踏み込んだ話題になるので詳細は端折るけど、TCGは販売店から見たらハイリスク・ローリターンな商材と言われている。BOXを仕入れて確実にその分がハケるか、あるいはシングル用にパックを剥いたときにしっかりと利益が出るかが大きなポイントで、そういう意味ではFFTCGは残念ながら「儲けが見込みにくい」商材だった。Chapter2〜3のあたりを思い出せばなんとなくわかってもらえると思う。
Chapter5という仕切り直しのタイミングでレジェンドとトレジャーキャンペーンが導入されたのにはそういう背景がある。言わば、パックを剥いたときの「あたり」を増やすことで、ショップはシングルを高値で売ることができ、かつパックを長いスパンで売れるようにしたわけだ。
レジェンドのようなあたりカードがあると「もしかしたら出るかも」という期待を持ってパックを買ってしまうことが多い。事実、俺も大会でショップに行くたびに「フリオくじ引くか」とか言いながらパックを買っていたし、Chapter7だけ品切れとかいうこともよくあったのだから、そこに一定の効果はあったことは間違いない。

もちろん、こういった希少価値が高いカードがイコールゲーム的にも最強のカードになると、ユーザーからは「資産ゲー」という反発が起こってしまう。それを防ぐために、そういったカードは「使ってみたくなるくらいには強いけど、決して必須カードではない」という絶妙のバランスを求められる。過去、色々なTCGがその道を辿ってきたし、事実ロックやティナにはそういったデザイン思想がはっきりと見える。物議を醸したフリオニールだって、想定していた以上にあのカードが当時の環境と火氷というデッキタイプにハマってしまっただけで、開発段階ではデメリットのキツいリスキーなカードくらいの認識だったのではないかと思う。まあ、このへんは調整ミスと言えなくもないけど。

レジェンドの存在は、売る側からしてみればマイナスの要素はないので、今回廃止に踏み切ったのは公式もコメントしている通り「資産ゲー」に反発するユーザーの声が予想以上に大きかったからなのだろう。「FFTCGを始めてみたいけど、レジェンド必須の資産ゲーらしいからやめておこう」と、新規ユーザーが尻込みしてしまうことが何よりも大きなマイナスと判断したわけだ。
現状を鑑みるに、その判断はきっと正しい。「レジェンド必須の資産ゲー」という風潮を作ってしまったことは我々現役ユーザーにも責任の一端があるのでそれについても色々と思うところがあるのだけど、それはまた別の話なのでここでは置いとく。

レジェンドがなくなったことでブースターパックの商品としての価値は落ちたが、ある程度新規ユーザーに優しい仕様には近づいた。
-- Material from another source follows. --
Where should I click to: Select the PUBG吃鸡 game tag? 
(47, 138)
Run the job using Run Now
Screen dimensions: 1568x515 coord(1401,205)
ならば3年めの課題は、そこで落とした商品価値を補えるほどの新規層を獲得すること以外にない。もうゲームの中身については充分に保証されてるので、公式はとにかくここに全力を注いでほしい。HJだけでなく、SEもいっしょに。


で、ここからは提案。
レジェンドの代替案として、他のTCGでよくあるパラレル仕様の上位レアを作ってみてはいかがだろうか。要は、レジェンドくらいの封入率で出てくる、SRのイラストパラレルとか加工違い(フレームレス、特殊箔押し)とかサイン箔押しとか。FFTCGにはフルホイルにこだわったりとコレクター寄りの人が多いし、先日のファンフェアのサインカードもかなり好評だったようなので、そういったところに価値を見いだせれば言い方は悪いがいい商材になると思う。いかがでしょうか。